While I had the indicator in the toolpost checking my ram, I indicated all sorts of spots on the lathe to see how worn it is.  I particular I was seeing about .003-.004" of wobble in a brand new MT3 dead center in the spindle...with similar movement with hand applied firm pressure.

I did a little research on the spindle and learned there is an adjustment for the bearing preload.  I don't have an original manual, so I did some research and found info suggesting: tighten and torque an additional 1/16 turn...or the same rotation as 2 teeth on the spindle gear.

I didn't find any info on what the initial tightening should be.

After a 20 minute warm up running on medium speed with the idler locked in: I set it firm, to the point the hand pressure would only cause about .001" deflection, and then added the suggested 1/16th turn.  This was about 1/8th turn of the nut from its previous position.

Unloaded spindle indicated movement is less than .001" and firm hand pressure causes about .001" movement.

Running for 10 minutes causes no noticeable warmth in the bearings or inside the spindle.

Should I leave well enough alone or can that last .001" runout be adjusted out?


----------



## wa5cab (Feb 6, 2015)

In Downloads, you will find the Atlas Technical Bulletin on disassembly and reassembly of the Atlas 10" headstock.  The initial assembly is to zero endfloat in the spindle.  Then tighten 2 teeth.  Run 20 minutes.  Check the runout.  Mark the high spot.  Eject the center, rotate it 180 deg., and repeat the runout check.  If you still have only 0.001" runout, leave it alone.  New bearings might improve it but they might not, too.

Robert D.


----------



## cdhknives (Feb 6, 2015)

The indicator needle at the spindle barely quivers with axial loads, at least of a magnitude as I can provide with my 2 hands and a good lean.  Perpendicular deflection is running just under .001 indicated with similar force.  No sign if heating from the bearings in a 60 degree garage/shop.

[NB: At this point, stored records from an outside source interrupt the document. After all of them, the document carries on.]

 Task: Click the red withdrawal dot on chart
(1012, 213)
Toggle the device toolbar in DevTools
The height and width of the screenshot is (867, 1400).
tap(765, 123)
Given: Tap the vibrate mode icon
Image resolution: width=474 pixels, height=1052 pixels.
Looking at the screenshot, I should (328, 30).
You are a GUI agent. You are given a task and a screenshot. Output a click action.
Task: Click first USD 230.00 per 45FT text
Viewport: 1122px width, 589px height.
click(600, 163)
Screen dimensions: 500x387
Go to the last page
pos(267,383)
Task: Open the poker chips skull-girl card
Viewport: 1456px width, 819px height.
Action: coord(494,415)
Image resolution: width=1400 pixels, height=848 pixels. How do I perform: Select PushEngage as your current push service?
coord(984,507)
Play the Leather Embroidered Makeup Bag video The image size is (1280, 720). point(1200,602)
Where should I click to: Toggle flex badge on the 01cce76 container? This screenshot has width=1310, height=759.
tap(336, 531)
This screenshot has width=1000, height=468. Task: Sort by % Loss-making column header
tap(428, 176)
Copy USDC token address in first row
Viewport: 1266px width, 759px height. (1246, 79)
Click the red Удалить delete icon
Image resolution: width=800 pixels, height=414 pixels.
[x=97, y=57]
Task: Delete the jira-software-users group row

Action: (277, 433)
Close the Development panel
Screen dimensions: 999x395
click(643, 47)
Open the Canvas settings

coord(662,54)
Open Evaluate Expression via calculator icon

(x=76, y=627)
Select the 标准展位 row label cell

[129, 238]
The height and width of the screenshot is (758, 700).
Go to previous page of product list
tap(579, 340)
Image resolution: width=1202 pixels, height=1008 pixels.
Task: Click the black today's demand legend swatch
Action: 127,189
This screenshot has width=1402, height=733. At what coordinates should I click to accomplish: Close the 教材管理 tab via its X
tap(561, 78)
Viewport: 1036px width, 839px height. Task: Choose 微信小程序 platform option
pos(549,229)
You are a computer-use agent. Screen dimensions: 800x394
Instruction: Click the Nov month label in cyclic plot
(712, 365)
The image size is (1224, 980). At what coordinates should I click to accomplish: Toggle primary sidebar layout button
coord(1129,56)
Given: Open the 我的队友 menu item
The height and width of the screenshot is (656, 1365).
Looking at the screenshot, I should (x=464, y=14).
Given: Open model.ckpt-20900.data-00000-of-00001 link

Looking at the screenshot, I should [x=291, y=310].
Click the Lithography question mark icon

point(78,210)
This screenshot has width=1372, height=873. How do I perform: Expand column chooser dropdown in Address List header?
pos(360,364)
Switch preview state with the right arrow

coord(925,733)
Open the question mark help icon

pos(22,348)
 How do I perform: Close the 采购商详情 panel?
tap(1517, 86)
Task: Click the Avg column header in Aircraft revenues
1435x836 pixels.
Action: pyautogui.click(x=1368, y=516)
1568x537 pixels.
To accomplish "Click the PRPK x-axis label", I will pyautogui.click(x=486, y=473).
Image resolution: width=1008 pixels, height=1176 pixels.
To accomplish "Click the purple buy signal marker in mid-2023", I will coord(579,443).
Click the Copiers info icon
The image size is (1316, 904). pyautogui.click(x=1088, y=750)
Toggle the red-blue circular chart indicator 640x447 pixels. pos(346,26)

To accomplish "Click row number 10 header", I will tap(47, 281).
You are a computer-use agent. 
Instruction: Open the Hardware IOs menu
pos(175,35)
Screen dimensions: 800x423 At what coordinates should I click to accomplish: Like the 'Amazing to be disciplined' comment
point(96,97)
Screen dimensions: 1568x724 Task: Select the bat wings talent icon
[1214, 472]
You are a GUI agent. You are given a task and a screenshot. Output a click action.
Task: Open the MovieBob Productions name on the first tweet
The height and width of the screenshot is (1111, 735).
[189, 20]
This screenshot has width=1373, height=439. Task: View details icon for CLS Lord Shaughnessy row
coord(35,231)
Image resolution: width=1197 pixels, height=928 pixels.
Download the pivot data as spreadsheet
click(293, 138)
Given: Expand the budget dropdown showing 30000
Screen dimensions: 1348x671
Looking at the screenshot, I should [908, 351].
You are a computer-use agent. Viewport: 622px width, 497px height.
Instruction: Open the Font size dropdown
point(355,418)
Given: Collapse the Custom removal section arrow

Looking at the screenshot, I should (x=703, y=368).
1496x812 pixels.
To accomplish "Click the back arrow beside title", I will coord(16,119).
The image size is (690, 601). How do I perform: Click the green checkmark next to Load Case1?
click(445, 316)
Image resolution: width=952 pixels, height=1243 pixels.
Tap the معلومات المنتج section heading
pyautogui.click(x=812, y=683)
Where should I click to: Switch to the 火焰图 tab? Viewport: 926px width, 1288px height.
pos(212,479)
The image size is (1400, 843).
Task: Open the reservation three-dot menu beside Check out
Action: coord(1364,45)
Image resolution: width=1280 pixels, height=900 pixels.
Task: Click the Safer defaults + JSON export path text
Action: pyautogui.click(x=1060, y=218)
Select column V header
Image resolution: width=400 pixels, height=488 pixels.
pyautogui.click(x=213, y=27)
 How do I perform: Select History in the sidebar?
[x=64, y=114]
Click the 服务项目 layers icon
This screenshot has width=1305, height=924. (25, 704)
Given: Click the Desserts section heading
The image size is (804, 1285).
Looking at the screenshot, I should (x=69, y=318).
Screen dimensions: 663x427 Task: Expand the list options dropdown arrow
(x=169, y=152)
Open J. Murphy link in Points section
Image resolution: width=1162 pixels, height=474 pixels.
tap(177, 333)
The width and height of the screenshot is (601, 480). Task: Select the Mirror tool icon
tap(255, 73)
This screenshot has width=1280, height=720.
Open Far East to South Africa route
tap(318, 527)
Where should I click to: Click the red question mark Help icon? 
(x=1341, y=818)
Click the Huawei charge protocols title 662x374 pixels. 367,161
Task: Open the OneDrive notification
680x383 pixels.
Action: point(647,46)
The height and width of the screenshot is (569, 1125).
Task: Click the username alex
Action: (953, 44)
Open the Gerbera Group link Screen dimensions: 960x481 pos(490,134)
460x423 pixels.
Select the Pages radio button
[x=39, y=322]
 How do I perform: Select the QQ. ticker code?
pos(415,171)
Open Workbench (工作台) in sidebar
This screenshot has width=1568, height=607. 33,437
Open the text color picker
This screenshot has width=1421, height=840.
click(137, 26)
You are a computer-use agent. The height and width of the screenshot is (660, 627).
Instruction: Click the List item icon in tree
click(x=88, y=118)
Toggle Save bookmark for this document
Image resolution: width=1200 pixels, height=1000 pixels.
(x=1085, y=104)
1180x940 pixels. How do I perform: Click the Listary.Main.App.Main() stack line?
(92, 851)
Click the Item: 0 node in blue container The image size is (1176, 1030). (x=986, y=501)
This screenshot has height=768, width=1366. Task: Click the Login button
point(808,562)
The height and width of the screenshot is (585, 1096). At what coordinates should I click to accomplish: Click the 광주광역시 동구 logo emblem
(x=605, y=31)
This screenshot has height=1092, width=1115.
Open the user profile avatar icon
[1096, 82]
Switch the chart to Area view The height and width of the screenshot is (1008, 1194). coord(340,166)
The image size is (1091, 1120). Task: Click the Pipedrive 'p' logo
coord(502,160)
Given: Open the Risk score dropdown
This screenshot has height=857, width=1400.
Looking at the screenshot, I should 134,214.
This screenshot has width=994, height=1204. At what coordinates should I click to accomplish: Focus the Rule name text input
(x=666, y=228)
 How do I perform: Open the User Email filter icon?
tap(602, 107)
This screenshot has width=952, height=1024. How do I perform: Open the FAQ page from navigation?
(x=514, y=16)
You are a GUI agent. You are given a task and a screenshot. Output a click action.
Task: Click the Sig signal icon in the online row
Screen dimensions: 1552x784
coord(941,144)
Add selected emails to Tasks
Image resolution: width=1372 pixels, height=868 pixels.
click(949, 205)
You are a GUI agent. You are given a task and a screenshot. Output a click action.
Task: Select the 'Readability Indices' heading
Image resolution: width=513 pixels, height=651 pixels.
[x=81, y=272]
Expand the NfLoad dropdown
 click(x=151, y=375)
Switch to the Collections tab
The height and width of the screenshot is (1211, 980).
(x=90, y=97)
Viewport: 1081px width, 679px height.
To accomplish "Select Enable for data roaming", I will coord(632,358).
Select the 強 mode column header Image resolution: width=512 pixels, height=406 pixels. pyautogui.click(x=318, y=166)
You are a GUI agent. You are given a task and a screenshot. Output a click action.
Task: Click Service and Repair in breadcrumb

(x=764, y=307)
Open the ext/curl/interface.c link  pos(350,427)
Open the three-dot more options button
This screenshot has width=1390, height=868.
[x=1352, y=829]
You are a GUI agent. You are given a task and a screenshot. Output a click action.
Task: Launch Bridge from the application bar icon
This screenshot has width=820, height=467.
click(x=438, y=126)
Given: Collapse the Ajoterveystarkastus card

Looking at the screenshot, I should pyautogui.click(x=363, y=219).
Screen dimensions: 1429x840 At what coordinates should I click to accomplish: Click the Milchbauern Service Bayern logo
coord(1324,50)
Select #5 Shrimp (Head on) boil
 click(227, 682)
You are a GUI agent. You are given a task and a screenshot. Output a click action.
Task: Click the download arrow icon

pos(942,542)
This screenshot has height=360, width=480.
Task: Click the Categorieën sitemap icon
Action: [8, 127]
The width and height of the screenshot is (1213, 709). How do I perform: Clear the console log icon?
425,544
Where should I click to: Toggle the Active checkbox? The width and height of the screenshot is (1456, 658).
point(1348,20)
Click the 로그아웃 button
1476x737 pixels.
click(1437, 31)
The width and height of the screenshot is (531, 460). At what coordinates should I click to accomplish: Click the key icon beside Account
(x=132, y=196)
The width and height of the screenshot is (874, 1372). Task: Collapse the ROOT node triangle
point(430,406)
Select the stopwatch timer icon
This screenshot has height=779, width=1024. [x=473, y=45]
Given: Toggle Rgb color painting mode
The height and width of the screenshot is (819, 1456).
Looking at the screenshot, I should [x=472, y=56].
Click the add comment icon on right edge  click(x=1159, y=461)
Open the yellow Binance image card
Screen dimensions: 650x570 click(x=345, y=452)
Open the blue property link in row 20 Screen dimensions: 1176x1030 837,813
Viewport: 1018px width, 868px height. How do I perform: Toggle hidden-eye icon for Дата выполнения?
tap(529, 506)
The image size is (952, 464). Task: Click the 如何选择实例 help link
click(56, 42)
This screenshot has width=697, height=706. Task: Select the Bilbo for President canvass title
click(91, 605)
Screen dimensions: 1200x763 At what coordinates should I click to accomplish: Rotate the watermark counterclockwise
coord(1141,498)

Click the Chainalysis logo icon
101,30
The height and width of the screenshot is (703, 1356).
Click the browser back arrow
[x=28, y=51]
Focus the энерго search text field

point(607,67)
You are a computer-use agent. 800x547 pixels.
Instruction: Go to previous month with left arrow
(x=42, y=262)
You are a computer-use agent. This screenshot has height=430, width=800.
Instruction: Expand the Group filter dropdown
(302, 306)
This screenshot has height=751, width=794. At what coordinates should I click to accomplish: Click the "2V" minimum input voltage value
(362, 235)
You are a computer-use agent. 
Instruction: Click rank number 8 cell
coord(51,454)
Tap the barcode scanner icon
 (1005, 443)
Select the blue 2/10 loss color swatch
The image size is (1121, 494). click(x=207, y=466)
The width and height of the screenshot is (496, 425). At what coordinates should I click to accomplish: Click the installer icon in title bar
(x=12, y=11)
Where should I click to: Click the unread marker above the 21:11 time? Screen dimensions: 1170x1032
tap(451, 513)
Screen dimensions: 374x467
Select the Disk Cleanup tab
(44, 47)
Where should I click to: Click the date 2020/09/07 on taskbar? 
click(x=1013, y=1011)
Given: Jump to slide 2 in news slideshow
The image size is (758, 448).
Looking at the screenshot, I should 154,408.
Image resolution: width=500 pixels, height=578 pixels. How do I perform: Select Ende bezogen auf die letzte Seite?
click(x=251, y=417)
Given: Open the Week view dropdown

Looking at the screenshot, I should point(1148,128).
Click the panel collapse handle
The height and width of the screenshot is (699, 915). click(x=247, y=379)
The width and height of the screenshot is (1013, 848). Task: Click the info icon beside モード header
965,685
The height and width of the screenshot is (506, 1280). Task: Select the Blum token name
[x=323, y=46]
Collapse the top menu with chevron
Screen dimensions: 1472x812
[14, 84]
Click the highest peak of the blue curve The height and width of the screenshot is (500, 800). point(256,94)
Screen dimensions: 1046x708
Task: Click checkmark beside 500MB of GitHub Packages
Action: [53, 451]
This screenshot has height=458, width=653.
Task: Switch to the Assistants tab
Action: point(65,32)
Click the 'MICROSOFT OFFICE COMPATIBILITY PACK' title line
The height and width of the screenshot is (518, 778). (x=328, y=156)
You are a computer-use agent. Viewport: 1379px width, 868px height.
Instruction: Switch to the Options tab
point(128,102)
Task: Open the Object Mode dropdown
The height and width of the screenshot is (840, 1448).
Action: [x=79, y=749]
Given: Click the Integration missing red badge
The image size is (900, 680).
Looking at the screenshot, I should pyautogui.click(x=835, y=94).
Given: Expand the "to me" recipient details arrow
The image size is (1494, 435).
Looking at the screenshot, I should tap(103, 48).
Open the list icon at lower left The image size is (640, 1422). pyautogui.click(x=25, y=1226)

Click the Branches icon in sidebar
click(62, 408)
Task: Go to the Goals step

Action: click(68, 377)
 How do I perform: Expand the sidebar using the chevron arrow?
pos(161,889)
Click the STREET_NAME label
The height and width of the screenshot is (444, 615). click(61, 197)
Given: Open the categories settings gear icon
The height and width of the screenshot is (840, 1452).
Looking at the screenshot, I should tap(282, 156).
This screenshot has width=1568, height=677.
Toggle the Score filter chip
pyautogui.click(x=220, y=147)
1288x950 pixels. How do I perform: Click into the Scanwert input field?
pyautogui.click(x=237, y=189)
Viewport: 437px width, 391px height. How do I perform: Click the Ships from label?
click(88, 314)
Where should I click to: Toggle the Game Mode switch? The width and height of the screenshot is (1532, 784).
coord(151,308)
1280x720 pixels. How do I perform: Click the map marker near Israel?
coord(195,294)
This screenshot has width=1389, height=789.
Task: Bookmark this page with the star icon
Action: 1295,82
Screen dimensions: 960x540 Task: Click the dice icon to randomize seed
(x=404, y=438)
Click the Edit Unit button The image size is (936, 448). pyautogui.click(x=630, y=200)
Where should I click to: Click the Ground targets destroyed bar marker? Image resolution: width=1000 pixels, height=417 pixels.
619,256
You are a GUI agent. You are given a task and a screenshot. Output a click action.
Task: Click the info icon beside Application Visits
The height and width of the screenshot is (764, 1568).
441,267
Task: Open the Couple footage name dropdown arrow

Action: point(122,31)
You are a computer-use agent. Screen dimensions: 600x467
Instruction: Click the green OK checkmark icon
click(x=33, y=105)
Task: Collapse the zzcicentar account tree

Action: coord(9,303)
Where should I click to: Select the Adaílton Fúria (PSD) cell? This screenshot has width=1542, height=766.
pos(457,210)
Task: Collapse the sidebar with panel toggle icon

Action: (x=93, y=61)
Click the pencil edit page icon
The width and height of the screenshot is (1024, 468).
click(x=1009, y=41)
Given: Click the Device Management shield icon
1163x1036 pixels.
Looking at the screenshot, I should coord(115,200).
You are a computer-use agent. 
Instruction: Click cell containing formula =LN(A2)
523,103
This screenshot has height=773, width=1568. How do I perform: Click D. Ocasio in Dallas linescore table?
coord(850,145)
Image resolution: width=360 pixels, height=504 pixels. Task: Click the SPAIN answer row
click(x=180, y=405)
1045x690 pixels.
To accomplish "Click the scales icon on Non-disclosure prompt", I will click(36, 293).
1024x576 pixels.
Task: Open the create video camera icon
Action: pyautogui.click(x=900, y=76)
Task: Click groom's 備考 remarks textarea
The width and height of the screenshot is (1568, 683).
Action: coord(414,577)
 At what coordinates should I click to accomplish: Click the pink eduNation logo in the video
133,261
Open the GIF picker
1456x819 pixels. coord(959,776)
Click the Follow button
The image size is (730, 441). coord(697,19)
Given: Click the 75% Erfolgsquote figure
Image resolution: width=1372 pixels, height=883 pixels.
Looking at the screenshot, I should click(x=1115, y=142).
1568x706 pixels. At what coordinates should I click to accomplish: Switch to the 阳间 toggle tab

Bed width measurement for wear indication was a max-min difference of .0015" on my digital calipers (no micrometer big enough).  I was really surprised by this number being this small.


Here is a test cut on a piece of annealed 7/8" W1 rod.  .008" advance, 1/64" radius carbide bit, "Interstate" brand from Enco, .0044" feedrate, no lube.  Silver chips and springs, some of the springs 2'+ long.







I'm thinking it's about as good as it's going to get.  Time for some serious work!


----------



## wa5cab (Feb 7, 2015)

Using a much larger radius cutter for finishing will give a much better finish (usually).

Robert D.


----------



## Dranreb (Feb 7, 2015)

You might like to try mounting your indicator directly onto the headstock, less chance of any error that way.

Bernard


----------



## Kernbigo (Feb 7, 2015)

I used to have a 10" and ran the spindle bearings with .0005 lift, using a bar in the head stock to check the lift (about 18") bar


----------



## cdhknives (Feb 7, 2015)

wa5cab said:


> Using a much larger radius cutter for finishing will give a much better finish (usually).
> 
> Robert D.



I know I need some cutters with larger radius, but finances and all, trying to buy 10 packs, and could only afford one.  I could in theory thread large material with these.  Given the amount of gouging and chatter present 6 months ago when doing the same thing, those straight, smooth cuts are beautiful to my eyes!

Some 320 grit with light oil and a hard backer would polish this in a minute flat.


----------



## Kernbigo (Feb 7, 2015)

I respectfully disagree a small lathe using carbide a !/64-1/32 is perfect, you have something else going on. This is the insert i use and used it on my 10" atlas and my 9" south bend samdvik insert smt 32.51-mf 3(2.5)09t304-mf 1025 ebay $4.99


----------